Data supplied |
•••

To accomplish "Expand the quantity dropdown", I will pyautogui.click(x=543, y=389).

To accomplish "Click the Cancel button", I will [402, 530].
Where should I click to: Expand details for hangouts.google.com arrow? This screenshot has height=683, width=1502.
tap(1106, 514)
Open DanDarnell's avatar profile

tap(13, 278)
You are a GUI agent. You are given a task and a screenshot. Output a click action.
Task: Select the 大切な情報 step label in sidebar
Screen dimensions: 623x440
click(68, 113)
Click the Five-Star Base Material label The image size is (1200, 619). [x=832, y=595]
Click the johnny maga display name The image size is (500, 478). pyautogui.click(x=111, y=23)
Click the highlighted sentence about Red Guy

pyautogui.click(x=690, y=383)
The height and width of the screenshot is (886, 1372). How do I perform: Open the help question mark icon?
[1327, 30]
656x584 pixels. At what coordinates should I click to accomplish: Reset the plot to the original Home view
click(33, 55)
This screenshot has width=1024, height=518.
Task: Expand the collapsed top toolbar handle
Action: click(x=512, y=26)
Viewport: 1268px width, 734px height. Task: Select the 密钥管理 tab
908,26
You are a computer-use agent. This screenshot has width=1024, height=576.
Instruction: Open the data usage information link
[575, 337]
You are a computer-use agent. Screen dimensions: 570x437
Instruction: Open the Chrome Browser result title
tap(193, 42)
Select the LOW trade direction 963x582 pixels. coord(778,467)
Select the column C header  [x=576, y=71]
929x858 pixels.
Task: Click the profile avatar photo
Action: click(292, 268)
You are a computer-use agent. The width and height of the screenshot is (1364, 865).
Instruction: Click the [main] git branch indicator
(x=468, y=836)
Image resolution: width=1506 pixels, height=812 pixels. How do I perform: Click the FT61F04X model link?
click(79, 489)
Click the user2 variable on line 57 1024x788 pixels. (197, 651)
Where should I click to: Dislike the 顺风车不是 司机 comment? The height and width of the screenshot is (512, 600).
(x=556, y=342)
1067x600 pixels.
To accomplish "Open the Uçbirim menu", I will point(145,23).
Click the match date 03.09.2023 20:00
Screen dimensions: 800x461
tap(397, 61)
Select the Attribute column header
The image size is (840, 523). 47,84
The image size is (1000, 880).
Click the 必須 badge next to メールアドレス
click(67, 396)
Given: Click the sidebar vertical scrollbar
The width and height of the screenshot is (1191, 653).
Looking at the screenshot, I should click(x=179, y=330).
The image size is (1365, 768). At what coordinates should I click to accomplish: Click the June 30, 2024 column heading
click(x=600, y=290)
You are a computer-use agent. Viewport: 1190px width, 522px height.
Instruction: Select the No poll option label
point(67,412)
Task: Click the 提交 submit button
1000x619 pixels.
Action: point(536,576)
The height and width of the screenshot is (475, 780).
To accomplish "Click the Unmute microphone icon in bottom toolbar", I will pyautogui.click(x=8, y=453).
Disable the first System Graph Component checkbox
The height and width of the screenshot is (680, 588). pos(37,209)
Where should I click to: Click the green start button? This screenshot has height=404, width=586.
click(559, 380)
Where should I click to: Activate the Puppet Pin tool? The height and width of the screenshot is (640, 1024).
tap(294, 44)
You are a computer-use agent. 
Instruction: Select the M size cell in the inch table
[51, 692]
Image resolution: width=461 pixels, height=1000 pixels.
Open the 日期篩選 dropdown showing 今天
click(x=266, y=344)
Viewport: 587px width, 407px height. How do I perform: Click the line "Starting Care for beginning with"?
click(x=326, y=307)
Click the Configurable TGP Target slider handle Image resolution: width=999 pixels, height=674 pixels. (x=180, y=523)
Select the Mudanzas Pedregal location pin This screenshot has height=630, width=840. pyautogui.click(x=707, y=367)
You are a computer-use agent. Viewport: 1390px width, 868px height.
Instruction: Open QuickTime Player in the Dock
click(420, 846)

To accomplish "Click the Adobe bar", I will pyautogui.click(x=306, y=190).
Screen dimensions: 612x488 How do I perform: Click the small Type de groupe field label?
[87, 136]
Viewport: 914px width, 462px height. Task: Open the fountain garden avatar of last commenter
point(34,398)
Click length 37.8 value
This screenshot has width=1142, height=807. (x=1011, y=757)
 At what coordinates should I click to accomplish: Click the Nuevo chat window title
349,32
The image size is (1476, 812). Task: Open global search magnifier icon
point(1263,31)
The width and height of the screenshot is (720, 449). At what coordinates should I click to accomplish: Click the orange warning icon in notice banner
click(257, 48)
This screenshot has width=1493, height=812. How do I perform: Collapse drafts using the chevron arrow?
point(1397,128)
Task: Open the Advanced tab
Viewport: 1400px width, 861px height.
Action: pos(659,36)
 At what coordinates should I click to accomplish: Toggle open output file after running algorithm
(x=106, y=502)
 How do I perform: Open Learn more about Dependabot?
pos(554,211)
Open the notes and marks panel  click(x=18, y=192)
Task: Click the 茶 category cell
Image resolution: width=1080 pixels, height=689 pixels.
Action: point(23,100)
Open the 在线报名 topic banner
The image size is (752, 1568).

•••

Aim of the task | Go through the listing above and list every line that has the word "computer".

Finished exercise |
You are a computer-use agent. This screenshot has width=1024, height=576.
You are a computer-use agent. Screen dimensions: 570x437
You are a computer-use agent. The width and height of the screenshot is (1364, 865).
You are a computer-use agent. Viewport: 1190px width, 522px height.
You are a computer-use agent. 
You are a computer-use agent. Viewport: 1390px width, 868px height.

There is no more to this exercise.